Great work and here's my personal thoughts
This is an excellent work, thank you for sharing the results of what you have done.
However, after reviewing the dataset, I had a thought: Could the original model achieve similar results?
In the paper of the LIMA model published by Meta AI before, it was concluded that most of the model's knowledge is learned during the pre-training phase, and subsequent instruction learning and reinforcement learning are used "to better align to end tasks and user preferences". So, I think your work is essentially adjusting this alignment, rather than adding new knowledge.
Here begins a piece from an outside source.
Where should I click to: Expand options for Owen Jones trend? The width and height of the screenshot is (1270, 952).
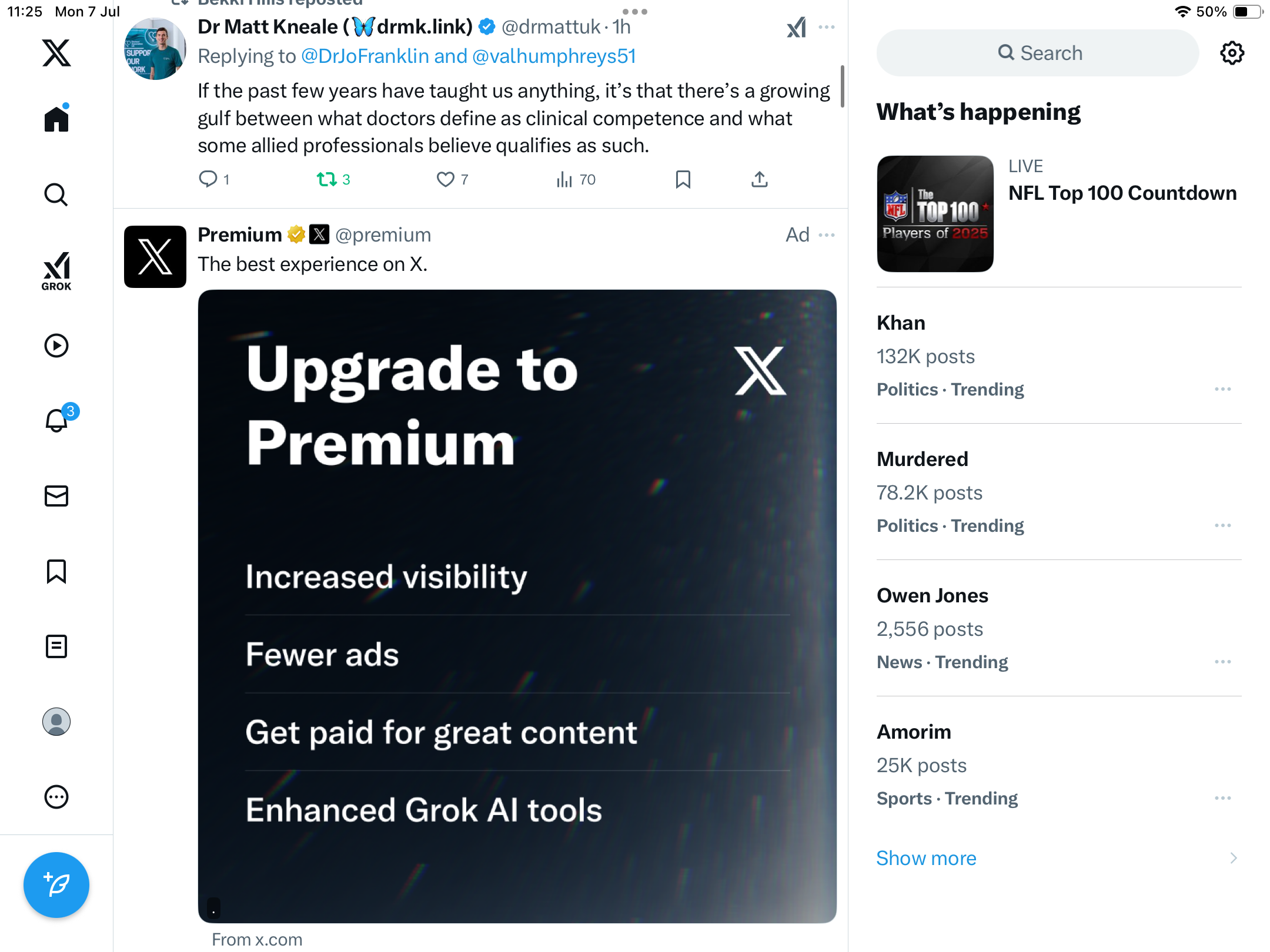click(1223, 662)
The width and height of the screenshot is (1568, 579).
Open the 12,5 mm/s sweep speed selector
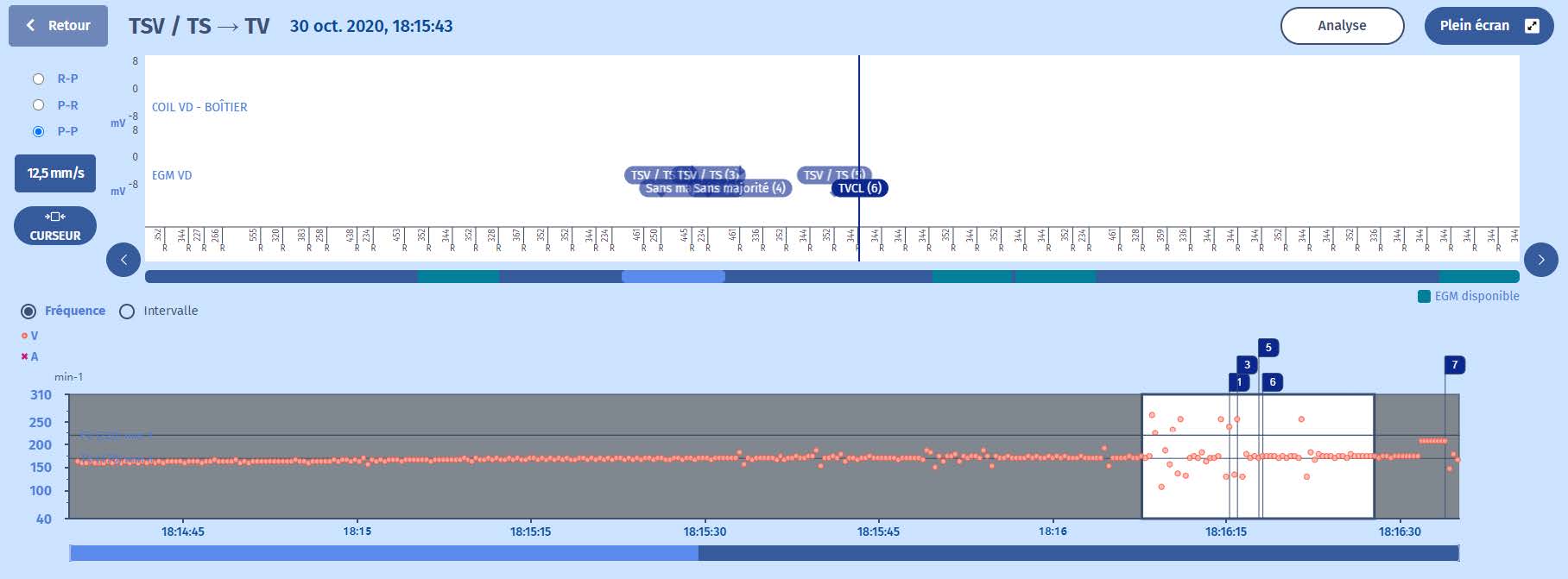tap(55, 173)
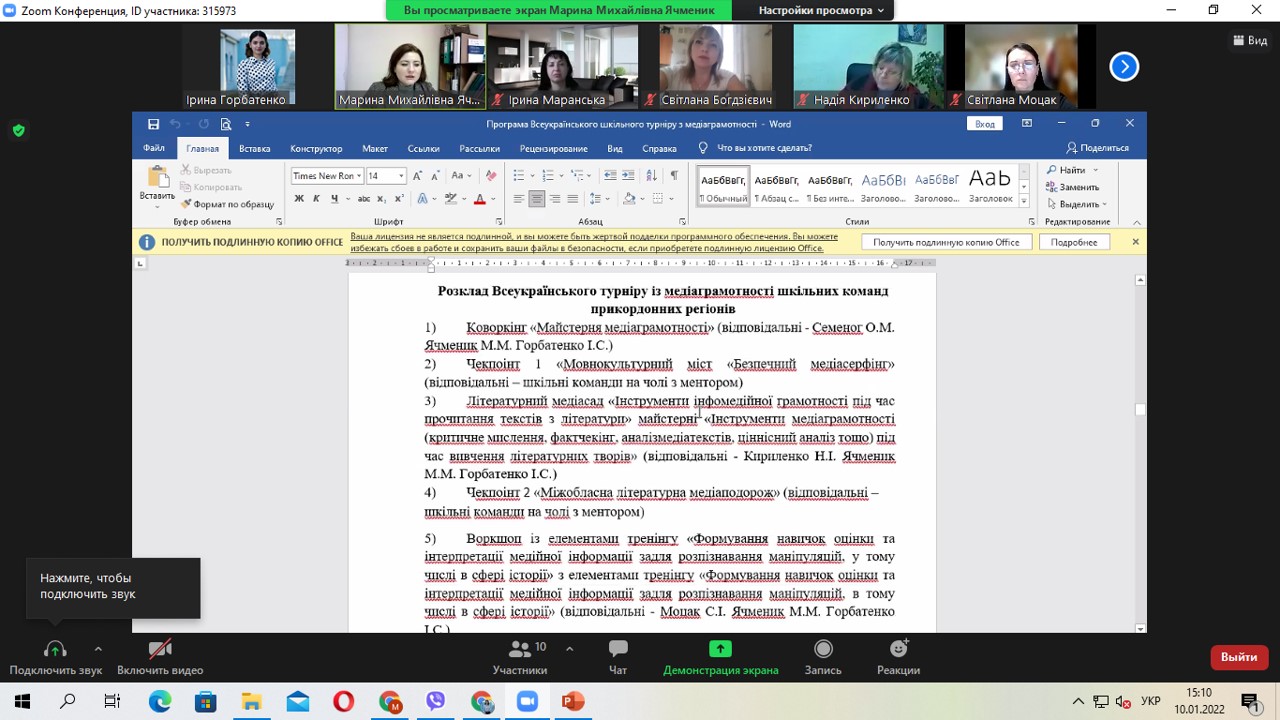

Based on this idea, I believe it might be possible to achieve similar effects simply by adjusting the prompts. I immediately thought of the prompt I saw before for launching chagpt in "Developer Mode" . Although OpenAI has imposed many restrictions on this, we can still remove some restrictions through similar prompts. Here's an example I am sharing, with a question adopted from one of the questions in your dataset:
https://chat.openai.com/share/8ec1dde0-2101-47bd-8c1a-f10a538be9c9
My personal feeling is that the results obtained are somewhat similar to the effects that the datasets trying to demonstrate, which seems to suggest that the effect of fine-tuning is to replace similar prompts.
Based on this observation, I thought that perhaps we could use such prompts to obtain a large number of normal outputs and human mode outputs from chatgpt, and then build a dataset for comparison between the two kinds of responses, and finally use it for instruction learning. Anyway, as someone who has just entered this field recently, I'm not sure whether anyone has done this before, and I don't have a dataset to carry out the experiment myself, so I wonder whether you think this idea makes sense and is feasible?
its different - if you apply an alignment and then later convince it to ignore it. It loses something in the process.
It's like if you cut off someones hand and then replace it with a robot hand.
Also - my goal isn't to make it "pretend to have opinions"
My goal is to reveal its "actual" opinions.